貴族やら金持ち以外も全然見れる場所らしいが装飾がエグすぎる。
「まだ席空いてるって、ユウトこの公演を取りましょうよ」
びっしり書かれている公演の掲示板。
値段は3人で銀貨3枚と意外にも安い。
「はいよ、午前の部チケット3枚! 場所はグランドホールだ」
建物に似合わぬガテン系の男からチケットを渡される。
「そういえば兄ちゃんこんな噂知ってるかい?」
「噂?」
「今日このコンサートで王家の人がお忍びで来ているってことをだよ」
王家……?
王家ってこの国のトップレベルの人が?
「それ本当なんですか?」
「さぁ風の噂だからな。まぁ嘘だろうよ」
(なら何で言ったんだよ……)
そんな信憑性の欠片もない噂を見ず知らずの俺にしたのか。
ずいぶんとお喋りが好きな人だ。
「ユウト?」
「何でもない。早く行こう」
スタッフに案内されたのはそれはまた豪華な場所。
グランドホールという名に恥じぬ3階にも及ぶ大きなホール。
迫力が違う。ここにいるだけで一流になれたと錯覚してしまうほどに。
「凄いところだな」
ユリエスもレシリーも売店に夢中。
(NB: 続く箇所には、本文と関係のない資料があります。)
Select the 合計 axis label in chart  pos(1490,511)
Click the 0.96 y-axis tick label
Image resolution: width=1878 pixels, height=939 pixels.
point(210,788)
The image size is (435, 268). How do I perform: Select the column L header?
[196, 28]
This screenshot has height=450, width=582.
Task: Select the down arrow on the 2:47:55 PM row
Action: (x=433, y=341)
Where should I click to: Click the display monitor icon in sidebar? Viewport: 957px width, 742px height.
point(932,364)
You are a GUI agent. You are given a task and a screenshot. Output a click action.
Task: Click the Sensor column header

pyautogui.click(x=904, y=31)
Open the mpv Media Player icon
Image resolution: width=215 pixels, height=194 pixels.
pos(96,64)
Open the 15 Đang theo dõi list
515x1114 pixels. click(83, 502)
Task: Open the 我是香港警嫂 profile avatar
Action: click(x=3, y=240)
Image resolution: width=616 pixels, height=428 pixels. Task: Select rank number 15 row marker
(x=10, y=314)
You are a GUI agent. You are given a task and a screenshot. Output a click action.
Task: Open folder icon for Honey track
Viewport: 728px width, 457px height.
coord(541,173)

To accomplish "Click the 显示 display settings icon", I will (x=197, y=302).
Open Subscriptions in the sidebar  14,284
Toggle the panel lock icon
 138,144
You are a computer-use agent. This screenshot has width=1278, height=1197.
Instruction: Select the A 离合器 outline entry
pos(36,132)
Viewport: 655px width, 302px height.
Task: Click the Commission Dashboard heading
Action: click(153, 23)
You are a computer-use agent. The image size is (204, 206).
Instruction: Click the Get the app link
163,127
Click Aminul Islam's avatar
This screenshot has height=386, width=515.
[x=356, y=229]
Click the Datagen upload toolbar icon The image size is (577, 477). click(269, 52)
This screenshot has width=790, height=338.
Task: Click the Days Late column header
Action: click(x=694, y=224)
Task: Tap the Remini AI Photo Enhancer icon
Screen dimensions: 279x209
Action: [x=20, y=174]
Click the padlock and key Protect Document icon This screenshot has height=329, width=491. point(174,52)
久々の1人だけの時間。
今くらいなら独り言呟いても誰にも言われない。
「……王家か」
嘘っぱちの噂話だとしても気になる。
王家となればこの世界のトップの権力を持っているであろう存在。
是非その目で一度は見てみた「きゃっ!?」
「ん?」
背後から聞こえる少女のような声。
振り返るとそこには派手にこけた深く帽子を被った少年。
ユリエスより少し小柄な身長。
席に足を引っ掛けたのかだろうか。
「君、大丈夫?」
「す、すみません前を見てなくて……ありがとうございます」
「あっちょっと」
少年は俺の返答を待たずしてそそくさと行ってしまう。
挙動不審というか、焦っているというか何処か様子がおかしかった。
(何なんだ……?)
「お待たせマスター、ってどうしたの?」
「えっ? あぁいや何でもない」
少し気になるが深追いする必要もないか。
売店にいた観客は全員が席に着席しブザーと共に客席が暗転する。
「さぁ始まる始まる♪」
「あまり騒ぐなよ」
遂に始まる優雅なコンサート。
だがこの時は全く知らなかった。
俺達は既にこの華やかな国の闇に巻き込まれているということを____。